Another dreaded topic is the ethnic interpretation of the archeological cultures in Poland, but that's not directly related to the Völkerwanderungs-topic. At least I'd say it would be strange to argue that there were never any Germanic tribes east of the Oder-Neisse line, just because that happens to be the modern-day Polish-German border.

Simon_W said...

I was digressing. Well, in my opinion Busby et al. needn't have offered any historical interpretation for their results, but they were entitled to do so. And since their postulated migrations fall partly into the first millennium AD, it's natural that they thought of the Völkerwanderung. I mean, the German word „Völkerwanderung“ literally means just „migration of peoples“, nothing evil, and to my knowledge it's still a valid notion in archeology and history.
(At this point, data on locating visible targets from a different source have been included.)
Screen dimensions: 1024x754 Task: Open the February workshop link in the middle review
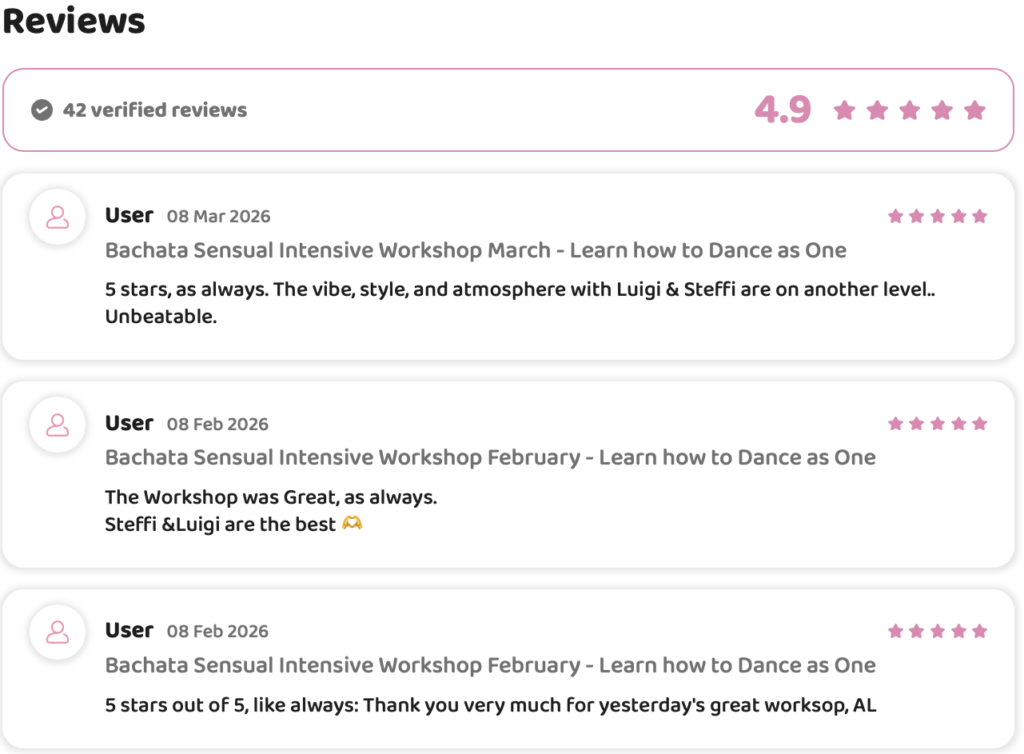[490, 458]
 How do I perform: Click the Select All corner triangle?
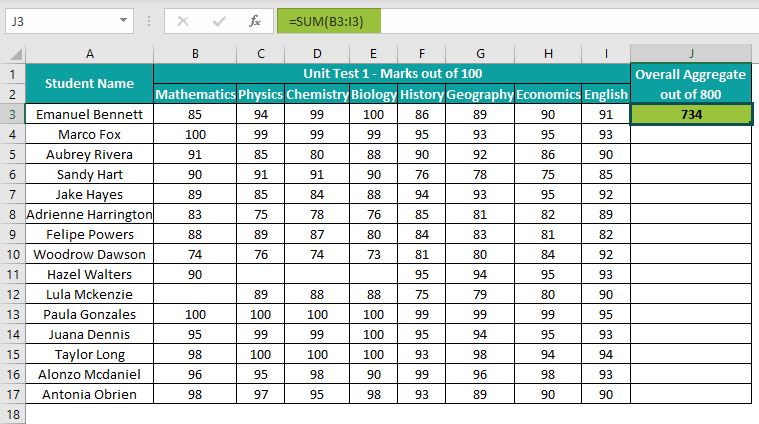tap(13, 53)
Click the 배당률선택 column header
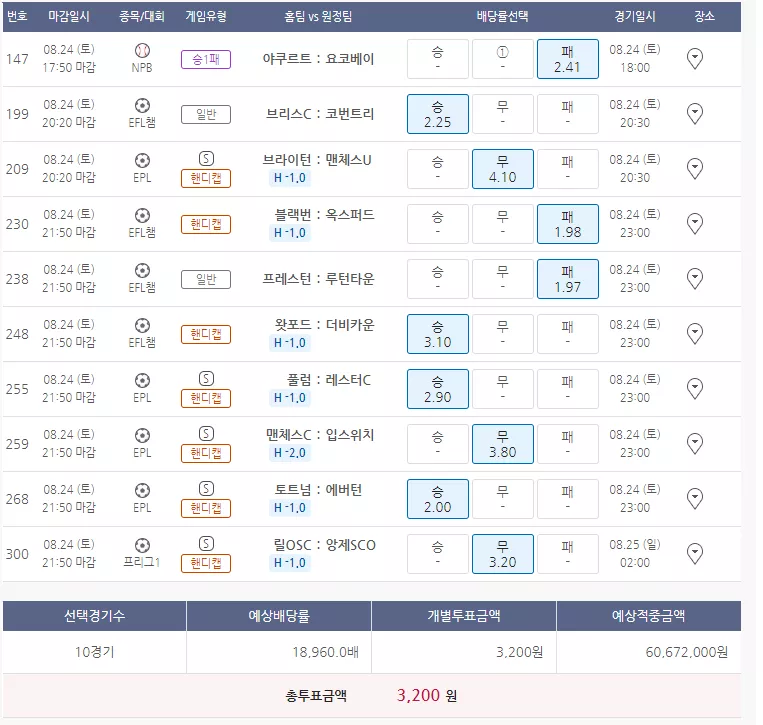 pyautogui.click(x=502, y=17)
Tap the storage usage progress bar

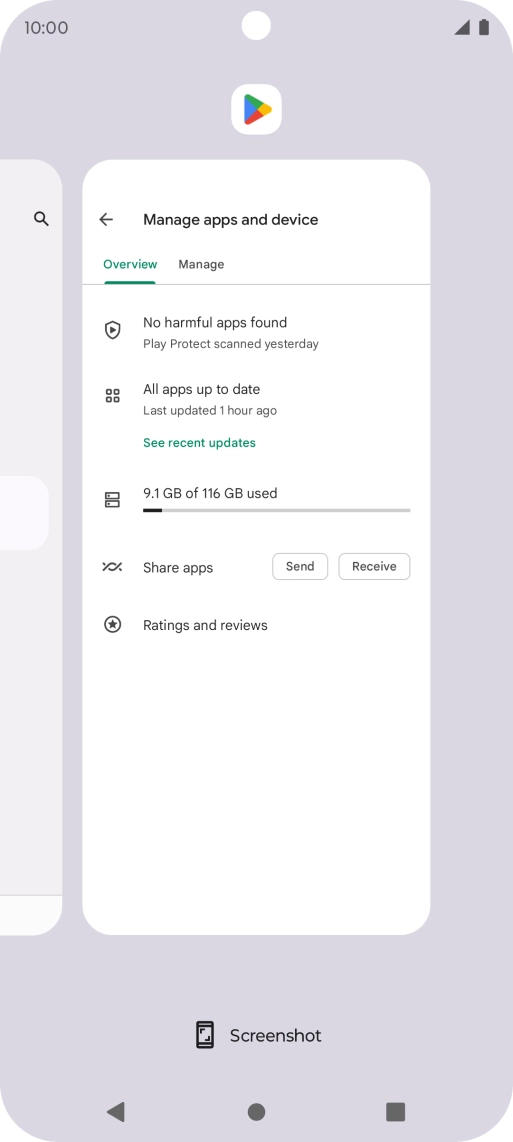(277, 511)
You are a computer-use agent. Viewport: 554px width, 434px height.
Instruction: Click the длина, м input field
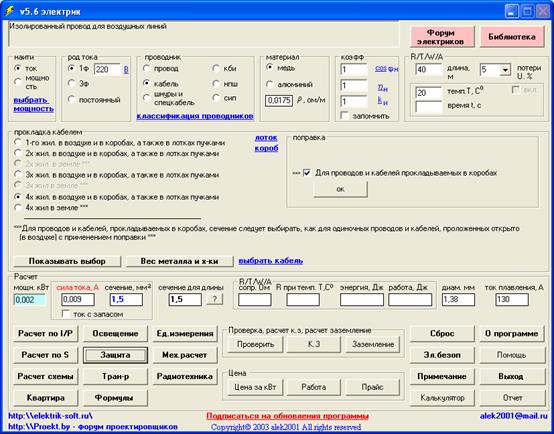pos(429,70)
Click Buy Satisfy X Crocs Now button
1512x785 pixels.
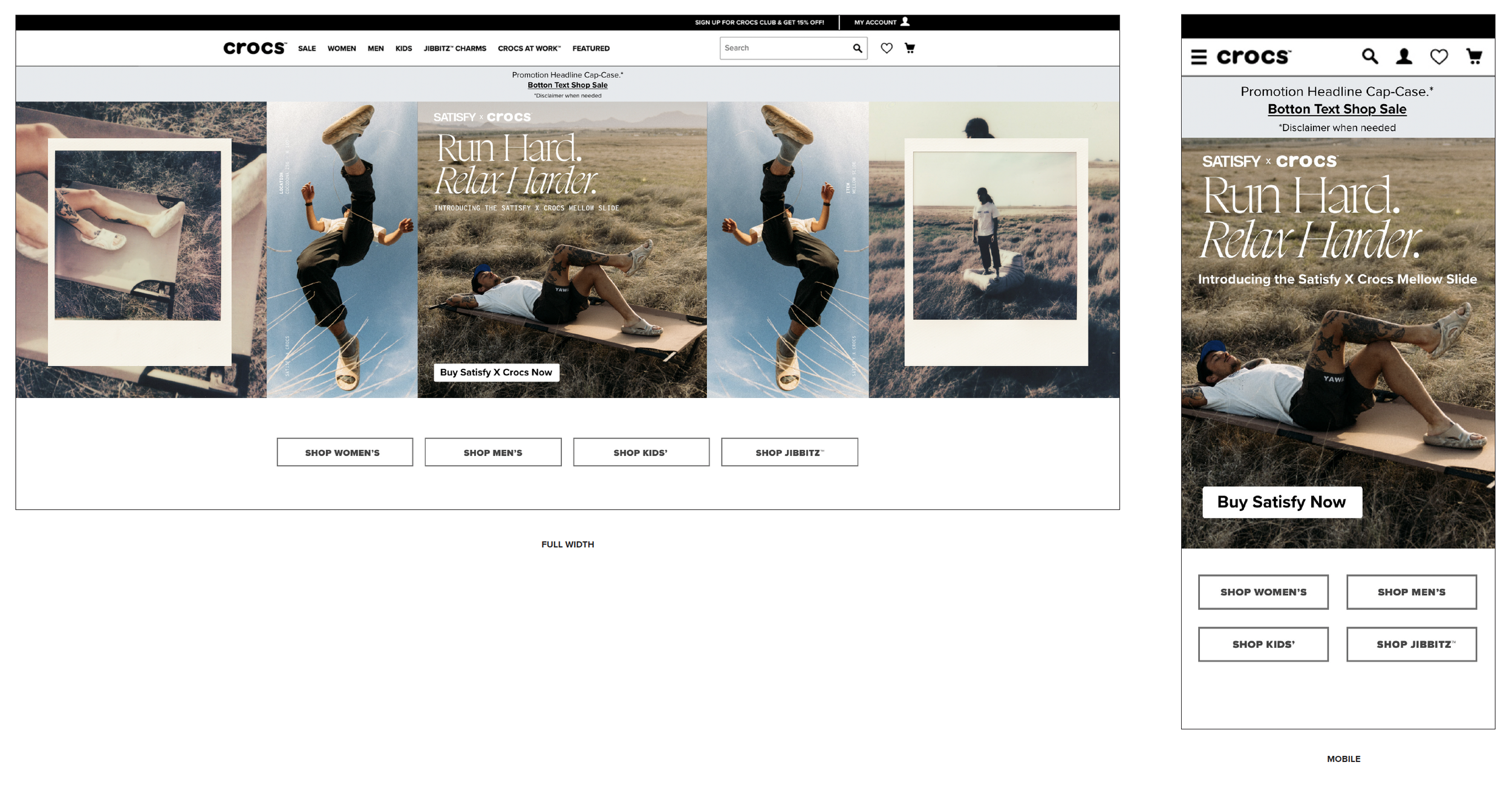click(496, 373)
And imho the fact that a concept was once misused for bad actions doesn't scientifically invalidate that concept. Besides, to me it's dubious that the concept was the culprit at all. Was it not rather the other way round? Chauvinism led to the wrong interpretation of the Völkerwanderung as a proof for the supremacy of Germans. And by the way, for the National Socialists it wasn't the only proof, but just the endpoint of a long history of Aryan migrations that dominated the ancient world. In fact, the Indo-Europeans really did dominate a lot of the ancient world, the Nazis have just misconceived them as a Nordic and German race.

Suevi said...

Do we have any verifiable evidence for Völkerwanderung from Central Europe? All the written sources from the Early Medieval Period, which relate to the Slavs are scarce. Many Medieval authors suggest that Slavs are descendants of ancient Venedi, who lived somewhere along the Vistula and Baltic coast (see for example Tabula Peutingeriana). This of course needs to be confirmed or denied by Y-DNA and mtDNA continuity since the Iron Age until the Middle Ages. There are no inscriptions from the Iron Age found in the Central Europe, at the time people were illiterate, so linguistics is not of much help here. Cultural elements can be adopted from different ethnic groups, so any conclusions based just on cultural changes seem to be biased. We know exactly where Slavic-Germanic border was in the 7-8th century AD and this should be our starting point.

Suevi said...

Cultural elements can be adopted from different ethnic groups, but language...hmm? We know that Slavic, which derived from PIE is very archaic, so definitely it wasn't invented ~1500 years ago. We know that groups such as Lusatian Sorbs could preserve their language being under domination of much more developed German culture for 1000+ years. Why supposedly Central European Germanic-speaking people ceased to exist and in the 7-8th century AD we have exclusively Slavic lands? The only proof could be in massive DNA change.

Suevi said...

So we have 3 scenarios:
- Slavs arrived from somewhere and settled in Central Europe replacing former inhabitants; could be confirmed or denied by Iron Age and Medieval DNA analysis
- all Germanic-speaking Central Europeans within the area of 500,000+ km2 adopted Slavic language (highly unrealistic scenario); only possible if significant Slavic population with inviting culture came to Slavicise Germanic-speaking tribes
- proto-Slavs were always present in Central Europe, perhaps conquered by Germanic-people in the 300s (see Jordanes), but never really spread from their Central/East European homeland until the 500-600s

Suevi said...

This topic is highly politicized since the late 18th century. Prior to the German nationalism and expansionism, there's been little doubt that Slavs in Central Europe are autochthonous population.